705 So.2d 1280 (1998)

CONAGRA POULTRY COMPANY, Plaintiff-Appellee,
v.
Bill COLLINGSWORTH, aka Billy W. Collingsworth, Defendant-Appellant.

No. 30155-CA.

Court of Appeal of Louisiana, Second Circuit.

January 21, 1998.

Kitchens, Benton, Kitchens & Warren by Paul E. Kitchens, Minden, for Defendant-Appellant.

Watson, Murchison, Crews, Arthur & Corkern by William P. Crews, Jr., Natchitoches, and Napper, Waltman, Madden & Rogers by Bill Madden, III, Ruston, for Plaintiff-Appellee.

Before NORRIS, HIGHTOWER and BROWN, JJ.

NORRIS, Judge.

The defendant, Bill Collinsworth a/k/a Billy W. Collinsworth,[1] appeals a judgment maintaining an exception of prescription, and issuing a Stay Order enjoining him from attempting to pursue arbitration proceedings with the plaintiff, ConAgra Poultry Company a/k/a ConAgra Inc. ("ConAgra"). For the reasons assigned, the judgment of the District *1281 Court is reversed and judgment rendered.

I.

Collinsworth was employed in the poultry growing business. On May 24, 1994, he signed a ten year contract with ConAgra to raise chickens. The contract contained language which provides for arbitration over all claims and disputes arising out of the contract. The contract also permissively granted either party ten days to demand arbitration from the date a claim was known or reasonably should have been known.

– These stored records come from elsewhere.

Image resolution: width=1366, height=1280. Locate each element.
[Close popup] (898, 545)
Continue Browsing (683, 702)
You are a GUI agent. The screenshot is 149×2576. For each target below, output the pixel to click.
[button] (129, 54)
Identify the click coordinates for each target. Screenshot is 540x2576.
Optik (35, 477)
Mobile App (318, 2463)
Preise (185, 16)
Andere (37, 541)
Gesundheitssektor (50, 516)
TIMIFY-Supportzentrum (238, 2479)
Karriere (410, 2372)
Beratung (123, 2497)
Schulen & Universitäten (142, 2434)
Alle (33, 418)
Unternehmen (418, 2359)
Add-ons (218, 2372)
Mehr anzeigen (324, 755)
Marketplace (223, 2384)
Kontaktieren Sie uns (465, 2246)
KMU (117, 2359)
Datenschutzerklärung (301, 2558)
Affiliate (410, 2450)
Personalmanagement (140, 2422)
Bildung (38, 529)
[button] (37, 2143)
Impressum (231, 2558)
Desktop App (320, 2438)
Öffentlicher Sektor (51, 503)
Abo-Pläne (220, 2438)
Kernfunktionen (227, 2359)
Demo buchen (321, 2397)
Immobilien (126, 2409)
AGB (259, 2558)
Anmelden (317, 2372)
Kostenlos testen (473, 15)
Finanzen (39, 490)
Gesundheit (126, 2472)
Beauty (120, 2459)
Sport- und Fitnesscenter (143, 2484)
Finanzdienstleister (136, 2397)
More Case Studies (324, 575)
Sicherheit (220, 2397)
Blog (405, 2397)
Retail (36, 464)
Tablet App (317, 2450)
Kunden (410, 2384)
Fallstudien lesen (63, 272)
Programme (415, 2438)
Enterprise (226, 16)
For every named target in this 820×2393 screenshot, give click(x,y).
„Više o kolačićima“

Eventually, ConAgra became dissatisfied with Collinsworth's performance. On October 10, 1995, ConAgra's Broiler manager, Mr. Fred Stewart, met with Collinsworth to relay ConAgra's displeasure, to notify Collinsworth that only two more batches of baby chickens would be delivered, and that the contract would terminate upon the chickens' maturity (some time in February of 1996). On October 30, 1995, ConAgra wrote a follow up letter to Collinsworth confirming that no more birds would be provided.[2] In February of 1996, ConAgra stopped delivering the baby chickens. In September of 1996, Collinsworth notified ConAgra of his intent to seek arbitration pursuant to the contract. On October 1, 1996, a formal demand was made for arbitration with the American Arbitration Association, and two days later, Collinsworth's attorney notified ConAgra that a claim had submitted to arbitration.

II.

In response, ConAgra filed the instant Rule to Show Cause in Bienville Parish District Court urging an exception of prescription and requesting a stay order to enjoin Collinsworth from pursuing arbitration. Collinsworth filed an answer to the rule, and reconvened to demand arbitration, dismissal of the rule, and sanctions and attorney fees. The District Court sustained the exception, issued the stay order[3], denied the request for sanction and attorney fees, and cast all costs of the proceedings to Collinsworth. From that judgment Collinsworth appeals raising two assignment of error: (1) the trial court erred in holding that the arbitration request of Mr. Collinsworth had prescribed and in issuing a Stay Order, and (2) the trial court erred in refusing to order arbitration.

III.

The determination as to whether to enjoin or order arbitration is a question of law. Hennecke v. Canepa, 96-0772 (La.App. 4 th Cir. 5/21/97), 700 So.2d 521. Appellate review of questions of law is simply to determine whether the trial court was legally correct or legally incorrect. Cangelosi v. Allstate Ins. Co., 96, 0159 (La.App. 1st Cir. 9/27/96), 680 So.2d 1358, writ denied 96-2586 (La.12/13/96), 692 So.2d 375; National Tea Co. v. Plymouth Rubber Co., 95, 254 (La.App. 5 th Cir. 10/18/95), 663 So.2d 801 citing Phoenix Assur. Co. v. Shell Oil Co., 611 So.2d 709 (La.App. 4 th Cir.1992). If the trial court's decision was based on its erroneous interpretation or application of law, rather than a valid exercise of discretion, such incorrect decision is not entitled to deference by the *1282 reviewing court. Roberts v. Cox, 28, 094 (La.App.2d Cir. 2/28/96), 669 So.2d 633; Kem Search, Inc. v. Sheffield, 434 So.2d 1067 (La. 1983).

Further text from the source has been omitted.